++++ Dataset records

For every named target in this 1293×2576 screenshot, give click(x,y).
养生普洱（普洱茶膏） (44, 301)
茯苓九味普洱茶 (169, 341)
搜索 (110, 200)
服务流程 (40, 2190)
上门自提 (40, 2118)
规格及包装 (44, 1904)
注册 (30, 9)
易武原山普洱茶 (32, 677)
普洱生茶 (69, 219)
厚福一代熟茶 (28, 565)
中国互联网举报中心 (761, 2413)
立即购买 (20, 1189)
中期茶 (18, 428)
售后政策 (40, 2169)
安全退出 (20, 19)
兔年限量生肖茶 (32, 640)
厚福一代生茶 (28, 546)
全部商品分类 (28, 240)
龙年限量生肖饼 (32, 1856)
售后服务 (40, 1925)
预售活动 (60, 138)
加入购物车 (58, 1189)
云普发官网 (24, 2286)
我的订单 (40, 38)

++++++++

> Action item: Reproduce the records above exactly, starting with the line that contains "厚福一代生茶 (28, 546)" and ending with the last line.

> Final answer:
厚福一代生茶 (28, 546)
全部商品分类 (28, 240)
龙年限量生肖饼 (32, 1856)
售后服务 (40, 1925)
预售活动 (60, 138)
加入购物车 (58, 1189)
云普发官网 (24, 2286)
我的订单 (40, 38)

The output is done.